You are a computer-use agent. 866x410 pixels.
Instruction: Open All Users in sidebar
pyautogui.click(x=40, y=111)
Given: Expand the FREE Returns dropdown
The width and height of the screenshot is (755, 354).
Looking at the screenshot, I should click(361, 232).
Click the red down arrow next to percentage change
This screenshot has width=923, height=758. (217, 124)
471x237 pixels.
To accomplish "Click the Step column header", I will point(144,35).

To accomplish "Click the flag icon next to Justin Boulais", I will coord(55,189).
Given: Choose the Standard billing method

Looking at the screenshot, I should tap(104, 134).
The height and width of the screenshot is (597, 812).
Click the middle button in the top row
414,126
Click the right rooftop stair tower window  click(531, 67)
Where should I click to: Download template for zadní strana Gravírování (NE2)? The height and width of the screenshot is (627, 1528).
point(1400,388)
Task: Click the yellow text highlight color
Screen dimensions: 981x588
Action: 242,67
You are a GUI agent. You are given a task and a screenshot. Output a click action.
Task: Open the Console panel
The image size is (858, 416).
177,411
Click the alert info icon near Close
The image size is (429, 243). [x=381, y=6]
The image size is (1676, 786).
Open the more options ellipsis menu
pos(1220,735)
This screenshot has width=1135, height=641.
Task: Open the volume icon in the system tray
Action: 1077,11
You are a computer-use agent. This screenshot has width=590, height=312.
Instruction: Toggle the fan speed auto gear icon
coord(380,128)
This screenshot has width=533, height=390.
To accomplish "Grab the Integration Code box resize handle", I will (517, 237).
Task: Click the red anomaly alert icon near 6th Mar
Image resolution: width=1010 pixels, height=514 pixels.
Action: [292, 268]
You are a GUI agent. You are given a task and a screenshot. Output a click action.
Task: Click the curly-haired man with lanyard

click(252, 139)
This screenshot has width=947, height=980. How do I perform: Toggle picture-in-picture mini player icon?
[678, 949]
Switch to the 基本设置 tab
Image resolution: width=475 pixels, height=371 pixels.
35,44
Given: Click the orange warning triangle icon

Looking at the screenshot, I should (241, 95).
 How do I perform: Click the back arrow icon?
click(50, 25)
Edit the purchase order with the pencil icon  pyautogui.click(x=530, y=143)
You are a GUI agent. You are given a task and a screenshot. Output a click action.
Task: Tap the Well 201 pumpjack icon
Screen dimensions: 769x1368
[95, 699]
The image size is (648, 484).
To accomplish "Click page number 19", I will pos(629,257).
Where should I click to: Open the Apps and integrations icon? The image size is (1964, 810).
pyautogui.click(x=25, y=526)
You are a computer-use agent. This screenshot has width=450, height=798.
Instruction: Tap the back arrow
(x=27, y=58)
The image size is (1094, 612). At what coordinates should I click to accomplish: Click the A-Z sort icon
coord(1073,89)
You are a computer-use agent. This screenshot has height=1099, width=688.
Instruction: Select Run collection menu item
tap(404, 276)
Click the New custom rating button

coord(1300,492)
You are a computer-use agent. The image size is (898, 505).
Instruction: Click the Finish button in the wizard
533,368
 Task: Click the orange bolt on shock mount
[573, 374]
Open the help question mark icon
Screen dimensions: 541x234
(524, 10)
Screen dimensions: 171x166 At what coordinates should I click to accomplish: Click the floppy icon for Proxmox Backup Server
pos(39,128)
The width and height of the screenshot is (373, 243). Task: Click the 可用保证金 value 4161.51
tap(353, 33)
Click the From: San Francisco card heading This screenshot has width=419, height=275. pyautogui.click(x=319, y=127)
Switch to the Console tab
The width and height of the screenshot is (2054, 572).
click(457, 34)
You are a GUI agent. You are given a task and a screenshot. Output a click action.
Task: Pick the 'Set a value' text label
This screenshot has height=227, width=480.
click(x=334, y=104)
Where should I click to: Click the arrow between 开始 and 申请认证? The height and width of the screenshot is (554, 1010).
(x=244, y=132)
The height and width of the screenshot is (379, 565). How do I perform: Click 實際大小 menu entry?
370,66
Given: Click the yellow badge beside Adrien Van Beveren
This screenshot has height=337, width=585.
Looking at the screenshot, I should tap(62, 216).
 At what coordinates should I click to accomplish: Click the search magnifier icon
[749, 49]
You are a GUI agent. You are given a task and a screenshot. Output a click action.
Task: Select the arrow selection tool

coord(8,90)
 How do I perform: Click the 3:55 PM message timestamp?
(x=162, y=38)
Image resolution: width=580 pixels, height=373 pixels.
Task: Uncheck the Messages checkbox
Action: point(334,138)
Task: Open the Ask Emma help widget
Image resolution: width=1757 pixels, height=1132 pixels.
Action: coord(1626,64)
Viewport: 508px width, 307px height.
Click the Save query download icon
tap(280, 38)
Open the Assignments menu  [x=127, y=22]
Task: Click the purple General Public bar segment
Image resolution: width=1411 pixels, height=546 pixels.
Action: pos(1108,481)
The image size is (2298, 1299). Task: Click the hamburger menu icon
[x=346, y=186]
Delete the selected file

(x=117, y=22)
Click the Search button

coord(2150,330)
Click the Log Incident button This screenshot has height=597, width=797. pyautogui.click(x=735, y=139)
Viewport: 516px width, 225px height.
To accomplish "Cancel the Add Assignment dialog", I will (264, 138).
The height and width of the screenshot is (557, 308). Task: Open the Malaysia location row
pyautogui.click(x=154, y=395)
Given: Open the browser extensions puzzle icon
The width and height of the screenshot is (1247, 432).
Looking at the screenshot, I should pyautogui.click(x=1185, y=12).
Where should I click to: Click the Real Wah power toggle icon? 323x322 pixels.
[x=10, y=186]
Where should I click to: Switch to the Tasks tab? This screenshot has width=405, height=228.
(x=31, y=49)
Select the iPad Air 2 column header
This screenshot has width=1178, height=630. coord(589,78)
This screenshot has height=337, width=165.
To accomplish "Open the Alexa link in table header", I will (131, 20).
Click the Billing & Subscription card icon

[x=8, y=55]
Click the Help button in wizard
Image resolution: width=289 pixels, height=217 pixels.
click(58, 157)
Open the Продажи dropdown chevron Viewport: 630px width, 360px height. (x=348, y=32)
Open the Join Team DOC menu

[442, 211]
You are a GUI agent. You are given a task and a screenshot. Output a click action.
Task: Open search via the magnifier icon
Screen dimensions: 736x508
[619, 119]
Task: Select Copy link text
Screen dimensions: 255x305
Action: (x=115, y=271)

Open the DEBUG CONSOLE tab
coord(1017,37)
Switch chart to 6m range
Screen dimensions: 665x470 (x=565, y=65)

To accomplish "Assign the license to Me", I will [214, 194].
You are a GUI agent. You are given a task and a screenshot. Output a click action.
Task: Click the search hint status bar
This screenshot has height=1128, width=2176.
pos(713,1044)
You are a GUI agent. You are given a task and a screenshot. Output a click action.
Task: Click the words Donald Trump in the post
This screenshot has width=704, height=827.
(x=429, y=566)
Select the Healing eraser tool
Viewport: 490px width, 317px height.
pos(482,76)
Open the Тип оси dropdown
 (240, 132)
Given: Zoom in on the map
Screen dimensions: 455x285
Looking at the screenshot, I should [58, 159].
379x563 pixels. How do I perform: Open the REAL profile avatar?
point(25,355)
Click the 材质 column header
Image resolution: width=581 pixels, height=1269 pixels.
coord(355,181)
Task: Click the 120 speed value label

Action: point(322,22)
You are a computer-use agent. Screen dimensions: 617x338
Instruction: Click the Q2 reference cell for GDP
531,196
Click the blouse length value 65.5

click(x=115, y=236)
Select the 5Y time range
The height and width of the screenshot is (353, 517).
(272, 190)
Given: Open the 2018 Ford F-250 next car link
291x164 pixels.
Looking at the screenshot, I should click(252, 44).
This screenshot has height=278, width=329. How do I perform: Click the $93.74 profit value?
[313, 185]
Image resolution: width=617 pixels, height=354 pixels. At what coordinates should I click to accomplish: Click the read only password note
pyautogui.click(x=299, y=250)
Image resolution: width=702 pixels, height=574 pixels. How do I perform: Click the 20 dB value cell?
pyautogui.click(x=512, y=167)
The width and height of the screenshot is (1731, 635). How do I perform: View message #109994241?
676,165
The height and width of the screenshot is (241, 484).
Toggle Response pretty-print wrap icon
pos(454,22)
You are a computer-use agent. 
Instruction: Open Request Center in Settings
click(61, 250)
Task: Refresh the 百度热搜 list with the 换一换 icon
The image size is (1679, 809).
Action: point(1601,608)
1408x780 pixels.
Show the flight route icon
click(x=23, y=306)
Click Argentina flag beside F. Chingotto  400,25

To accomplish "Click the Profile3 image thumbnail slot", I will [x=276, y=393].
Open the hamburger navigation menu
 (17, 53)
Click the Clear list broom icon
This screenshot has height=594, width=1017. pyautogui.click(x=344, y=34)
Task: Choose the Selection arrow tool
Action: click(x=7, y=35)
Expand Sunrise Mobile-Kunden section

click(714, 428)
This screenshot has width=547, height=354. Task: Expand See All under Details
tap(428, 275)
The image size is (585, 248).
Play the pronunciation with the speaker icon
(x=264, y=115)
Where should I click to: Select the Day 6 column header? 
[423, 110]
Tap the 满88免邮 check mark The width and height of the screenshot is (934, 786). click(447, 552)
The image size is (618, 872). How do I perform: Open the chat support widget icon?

• [To do]
Looking over the records, find each line with the word "yellow" and copy it.

• [Exercise output]
Task: Click the yellow text highlight color
Given: Click the yellow badge beside Adrien Van Beveren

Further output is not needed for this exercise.